GIVEN TEXT>

The Franchise Leaderboard series looks at active and franchise leaders in five major statistical categories-points, rebounds, assists, blocks, steals- for all thirty NBA franchises. Running through two teams per week, we look at the marks set by all-time leaders for each franchise, analyze the respective trajectories of current leaders, compare how they stack up, and do a bit of projecting.

As in every preceding installment, each edition of the Franchise Leaderboard series comes with an accompanying disclaimer: While a great honor, long-lived and unforgotten in history books, franchise leaderdom goes a step beyond the intrinsic value found in efficiency and per-game performance. The name of the game, here, is volume—not only in terms of accruing a particular statistic as much as possible per outing, but also in terms of the number of outings you manage to appear (and accrue your statistic) in. Because, at the end of the day, whether you manage to score 32 points per game but only play in 50 games, or whether you only manage 20 points per game, but do so while appearing in 80 whole games, you are nonetheless left with 1600 points—no farther or lesser along the path to franchise leaderdom, through one season, than your counterpart. On top of all that, of course, is one more variable: the number of seasons, and hence, further outings, you manage. Use as many or as few as you want, but the franchise leaderboard does not discriminate. The system is simple: play as much, as long, or as well as you can or want. But the only thing that puts you above all others, here, is your total (be those points, rebounds, assists, blocks, or steals) and only your total. In short: get yours, by any means necessary. Nothing else applies.

With that (again and again) said, here are the current and all-time leaders for the third franchise we’ll look at through history’s lenses, the Brooklyn Nets:

Brooklyn Nets
Points: All-time- Buck Williams (10,440) | Current- Brook Lopez (7404)

DATA LINES>
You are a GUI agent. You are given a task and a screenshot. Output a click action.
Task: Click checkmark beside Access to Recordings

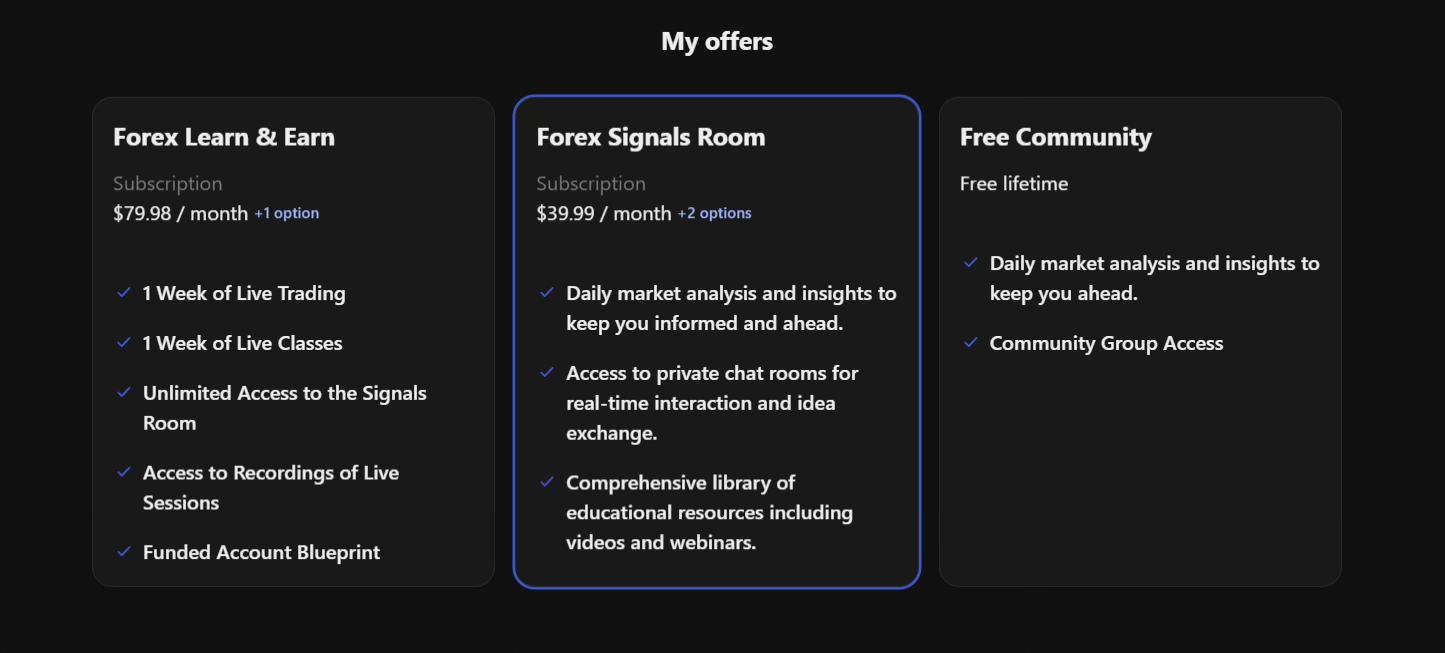coord(124,472)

EXERCISE>
Answer these questions using the Franchise Leaderboard text.
(a) How many NBA franchises does the series cover?
(b) How many total points do the scorers in the example comparison end up with for the season?
(c) Who is listed as the current points leader for the Brooklyn Nets, and with what total?

SOLUTION>
(a) Thirty.
(b) 1600 points.
(c) Brook Lopez, with 7404 points.